> Zeigedatensätze für Text und Elemente:

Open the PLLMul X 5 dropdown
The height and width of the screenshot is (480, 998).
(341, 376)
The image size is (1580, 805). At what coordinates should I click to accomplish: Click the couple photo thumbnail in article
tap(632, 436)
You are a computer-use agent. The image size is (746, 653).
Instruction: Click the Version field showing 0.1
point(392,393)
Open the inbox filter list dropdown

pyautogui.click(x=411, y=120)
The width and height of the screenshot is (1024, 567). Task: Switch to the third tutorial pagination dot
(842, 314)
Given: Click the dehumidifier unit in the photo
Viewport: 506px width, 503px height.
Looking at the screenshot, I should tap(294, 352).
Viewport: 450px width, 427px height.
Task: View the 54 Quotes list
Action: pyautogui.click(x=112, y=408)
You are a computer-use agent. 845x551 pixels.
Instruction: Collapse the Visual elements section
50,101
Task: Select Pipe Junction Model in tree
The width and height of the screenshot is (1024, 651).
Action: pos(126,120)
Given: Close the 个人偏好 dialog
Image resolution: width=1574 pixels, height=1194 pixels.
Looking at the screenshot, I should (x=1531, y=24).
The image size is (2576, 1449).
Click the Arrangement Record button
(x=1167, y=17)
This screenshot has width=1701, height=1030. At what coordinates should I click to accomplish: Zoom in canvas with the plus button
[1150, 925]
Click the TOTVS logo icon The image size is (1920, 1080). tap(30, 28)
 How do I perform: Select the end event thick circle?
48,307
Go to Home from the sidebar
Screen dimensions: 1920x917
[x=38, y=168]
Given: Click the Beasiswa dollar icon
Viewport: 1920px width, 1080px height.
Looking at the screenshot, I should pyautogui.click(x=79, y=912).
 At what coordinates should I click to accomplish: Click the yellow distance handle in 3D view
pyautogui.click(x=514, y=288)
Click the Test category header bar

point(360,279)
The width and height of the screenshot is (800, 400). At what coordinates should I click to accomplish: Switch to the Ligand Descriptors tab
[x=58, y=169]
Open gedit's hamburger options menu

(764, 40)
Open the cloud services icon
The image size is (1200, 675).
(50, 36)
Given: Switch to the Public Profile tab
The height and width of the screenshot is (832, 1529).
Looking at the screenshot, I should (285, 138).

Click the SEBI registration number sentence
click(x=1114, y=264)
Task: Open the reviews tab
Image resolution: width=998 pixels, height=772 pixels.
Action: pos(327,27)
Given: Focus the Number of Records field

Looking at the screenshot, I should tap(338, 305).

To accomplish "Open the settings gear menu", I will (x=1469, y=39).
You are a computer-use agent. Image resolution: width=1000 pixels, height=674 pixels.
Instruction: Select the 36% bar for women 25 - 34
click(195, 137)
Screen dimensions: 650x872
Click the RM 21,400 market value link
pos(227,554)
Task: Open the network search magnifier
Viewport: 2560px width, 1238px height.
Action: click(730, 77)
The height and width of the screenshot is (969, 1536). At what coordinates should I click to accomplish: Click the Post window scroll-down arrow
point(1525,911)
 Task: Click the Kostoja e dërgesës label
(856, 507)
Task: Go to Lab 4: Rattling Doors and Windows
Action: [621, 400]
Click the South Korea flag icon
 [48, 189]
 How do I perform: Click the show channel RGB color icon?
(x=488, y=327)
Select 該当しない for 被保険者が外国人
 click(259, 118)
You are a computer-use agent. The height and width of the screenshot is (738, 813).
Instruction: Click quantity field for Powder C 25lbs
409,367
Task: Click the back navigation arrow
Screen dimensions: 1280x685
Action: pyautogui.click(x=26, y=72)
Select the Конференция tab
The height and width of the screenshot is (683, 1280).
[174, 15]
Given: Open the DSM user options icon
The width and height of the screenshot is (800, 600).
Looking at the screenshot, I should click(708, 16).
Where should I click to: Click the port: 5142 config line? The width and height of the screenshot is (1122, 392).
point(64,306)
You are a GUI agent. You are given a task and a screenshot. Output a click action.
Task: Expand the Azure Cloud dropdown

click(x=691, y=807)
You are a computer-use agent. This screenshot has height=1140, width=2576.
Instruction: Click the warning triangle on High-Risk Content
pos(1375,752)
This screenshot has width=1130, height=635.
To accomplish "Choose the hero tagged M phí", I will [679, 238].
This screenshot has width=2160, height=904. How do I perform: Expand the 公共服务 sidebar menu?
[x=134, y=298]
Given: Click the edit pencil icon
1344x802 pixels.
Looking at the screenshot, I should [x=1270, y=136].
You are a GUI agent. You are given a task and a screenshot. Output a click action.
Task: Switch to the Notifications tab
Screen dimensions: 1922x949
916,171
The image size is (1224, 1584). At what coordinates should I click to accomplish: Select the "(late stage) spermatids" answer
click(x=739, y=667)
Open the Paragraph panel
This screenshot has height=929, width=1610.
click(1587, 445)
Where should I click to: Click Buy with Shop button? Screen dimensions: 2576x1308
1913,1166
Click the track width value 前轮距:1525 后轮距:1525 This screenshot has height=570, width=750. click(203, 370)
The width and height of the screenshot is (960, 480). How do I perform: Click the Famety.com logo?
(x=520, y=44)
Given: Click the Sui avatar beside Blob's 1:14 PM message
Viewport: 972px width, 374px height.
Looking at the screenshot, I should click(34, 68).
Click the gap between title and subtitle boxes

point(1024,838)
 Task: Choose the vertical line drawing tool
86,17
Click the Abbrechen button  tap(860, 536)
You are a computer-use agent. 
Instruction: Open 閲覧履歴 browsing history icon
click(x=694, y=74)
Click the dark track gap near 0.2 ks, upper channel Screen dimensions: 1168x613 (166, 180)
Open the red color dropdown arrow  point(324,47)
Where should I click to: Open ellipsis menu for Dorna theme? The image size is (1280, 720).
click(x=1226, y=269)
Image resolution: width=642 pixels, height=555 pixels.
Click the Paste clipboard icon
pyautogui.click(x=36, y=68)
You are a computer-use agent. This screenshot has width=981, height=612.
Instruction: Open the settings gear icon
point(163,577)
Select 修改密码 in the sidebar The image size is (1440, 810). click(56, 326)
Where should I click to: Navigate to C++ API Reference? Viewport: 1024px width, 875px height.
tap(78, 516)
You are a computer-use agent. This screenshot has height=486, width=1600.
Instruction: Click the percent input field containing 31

> Aufgabenbeschreibung: Gib sämtliche obigen Zeilen Wort für Wort wieder.

> Schriftliche Antwort:
Open the PLLMul X 5 dropdown
The height and width of the screenshot is (480, 998).
(341, 376)
The image size is (1580, 805). At what coordinates should I click to accomplish: Click the couple photo thumbnail in article
tap(632, 436)
You are a computer-use agent. The image size is (746, 653).
Instruction: Click the Version field showing 0.1
point(392,393)
Open the inbox filter list dropdown

pyautogui.click(x=411, y=120)
The width and height of the screenshot is (1024, 567). Task: Switch to the third tutorial pagination dot
(842, 314)
Given: Click the dehumidifier unit in the photo
Viewport: 506px width, 503px height.
Looking at the screenshot, I should tap(294, 352).
Viewport: 450px width, 427px height.
Task: View the 54 Quotes list
Action: pyautogui.click(x=112, y=408)
You are a computer-use agent. 845x551 pixels.
Instruction: Collapse the Visual elements section
50,101
Task: Select Pipe Junction Model in tree
The width and height of the screenshot is (1024, 651).
Action: pos(126,120)
Given: Close the 个人偏好 dialog
Image resolution: width=1574 pixels, height=1194 pixels.
Looking at the screenshot, I should (x=1531, y=24).
The image size is (2576, 1449).
Click the Arrangement Record button
(x=1167, y=17)
This screenshot has width=1701, height=1030. At what coordinates should I click to accomplish: Zoom in canvas with the plus button
[1150, 925]
Click the TOTVS logo icon The image size is (1920, 1080). tap(30, 28)
 How do I perform: Select the end event thick circle?
48,307
Go to Home from the sidebar
Screen dimensions: 1920x917
[x=38, y=168]
Given: Click the Beasiswa dollar icon
Viewport: 1920px width, 1080px height.
Looking at the screenshot, I should pyautogui.click(x=79, y=912).
 At what coordinates should I click to accomplish: Click the yellow distance handle in 3D view
pyautogui.click(x=514, y=288)
Click the Test category header bar

point(360,279)
The width and height of the screenshot is (800, 400). At what coordinates should I click to accomplish: Switch to the Ligand Descriptors tab
[x=58, y=169]
Open gedit's hamburger options menu

(764, 40)
Open the cloud services icon
The image size is (1200, 675).
(50, 36)
Given: Switch to the Public Profile tab
The height and width of the screenshot is (832, 1529).
Looking at the screenshot, I should (285, 138).

Click the SEBI registration number sentence
click(x=1114, y=264)
Task: Open the reviews tab
Image resolution: width=998 pixels, height=772 pixels.
Action: pos(327,27)
Given: Focus the Number of Records field

Looking at the screenshot, I should tap(338, 305).

To accomplish "Open the settings gear menu", I will (x=1469, y=39).
You are a computer-use agent. Image resolution: width=1000 pixels, height=674 pixels.
Instruction: Select the 36% bar for women 25 - 34
click(195, 137)
Screen dimensions: 650x872
Click the RM 21,400 market value link
pos(227,554)
Task: Open the network search magnifier
Viewport: 2560px width, 1238px height.
Action: click(730, 77)
The height and width of the screenshot is (969, 1536). At what coordinates should I click to accomplish: Click the Post window scroll-down arrow
point(1525,911)
 Task: Click the Kostoja e dërgesës label
(856, 507)
Task: Go to Lab 4: Rattling Doors and Windows
Action: [621, 400]
Click the South Korea flag icon
 [48, 189]
 How do I perform: Click the show channel RGB color icon?
(x=488, y=327)
Select 該当しない for 被保険者が外国人
 click(259, 118)
You are a computer-use agent. The height and width of the screenshot is (738, 813).
Instruction: Click quantity field for Powder C 25lbs
409,367
Task: Click the back navigation arrow
Screen dimensions: 1280x685
Action: pyautogui.click(x=26, y=72)
Select the Конференция tab
The height and width of the screenshot is (683, 1280).
[174, 15]
Given: Open the DSM user options icon
The width and height of the screenshot is (800, 600).
Looking at the screenshot, I should click(708, 16).
Where should I click to: Click the port: 5142 config line? The width and height of the screenshot is (1122, 392).
point(64,306)
You are a GUI agent. You are given a task and a screenshot. Output a click action.
Task: Expand the Azure Cloud dropdown

click(x=691, y=807)
You are a computer-use agent. This screenshot has height=1140, width=2576.
Instruction: Click the warning triangle on High-Risk Content
pos(1375,752)
This screenshot has width=1130, height=635.
To accomplish "Choose the hero tagged M phí", I will [679, 238].
This screenshot has width=2160, height=904. How do I perform: Expand the 公共服务 sidebar menu?
[x=134, y=298]
Given: Click the edit pencil icon
1344x802 pixels.
Looking at the screenshot, I should [x=1270, y=136].
You are a GUI agent. You are given a task and a screenshot. Output a click action.
Task: Switch to the Notifications tab
Screen dimensions: 1922x949
916,171
The image size is (1224, 1584). At what coordinates should I click to accomplish: Select the "(late stage) spermatids" answer
click(x=739, y=667)
Open the Paragraph panel
This screenshot has height=929, width=1610.
click(1587, 445)
Where should I click to: Click Buy with Shop button? Screen dimensions: 2576x1308
1913,1166
Click the track width value 前轮距:1525 后轮距:1525 This screenshot has height=570, width=750. click(203, 370)
The width and height of the screenshot is (960, 480). How do I perform: Click the Famety.com logo?
(x=520, y=44)
Given: Click the Sui avatar beside Blob's 1:14 PM message
Viewport: 972px width, 374px height.
Looking at the screenshot, I should click(34, 68).
Click the gap between title and subtitle boxes

point(1024,838)
 Task: Choose the vertical line drawing tool
86,17
Click the Abbrechen button  tap(860, 536)
You are a computer-use agent. 
Instruction: Open 閲覧履歴 browsing history icon
click(x=694, y=74)
Click the dark track gap near 0.2 ks, upper channel Screen dimensions: 1168x613 (166, 180)
Open the red color dropdown arrow  point(324,47)
Where should I click to: Open ellipsis menu for Dorna theme? The image size is (1280, 720).
click(x=1226, y=269)
Image resolution: width=642 pixels, height=555 pixels.
Click the Paste clipboard icon
pyautogui.click(x=36, y=68)
You are a computer-use agent. This screenshot has width=981, height=612.
Instruction: Open the settings gear icon
point(163,577)
Select 修改密码 in the sidebar The image size is (1440, 810). click(56, 326)
Where should I click to: Navigate to C++ API Reference? Viewport: 1024px width, 875px height.
tap(78, 516)
You are a computer-use agent. This screenshot has height=486, width=1600.
Instruction: Click the percent input field containing 31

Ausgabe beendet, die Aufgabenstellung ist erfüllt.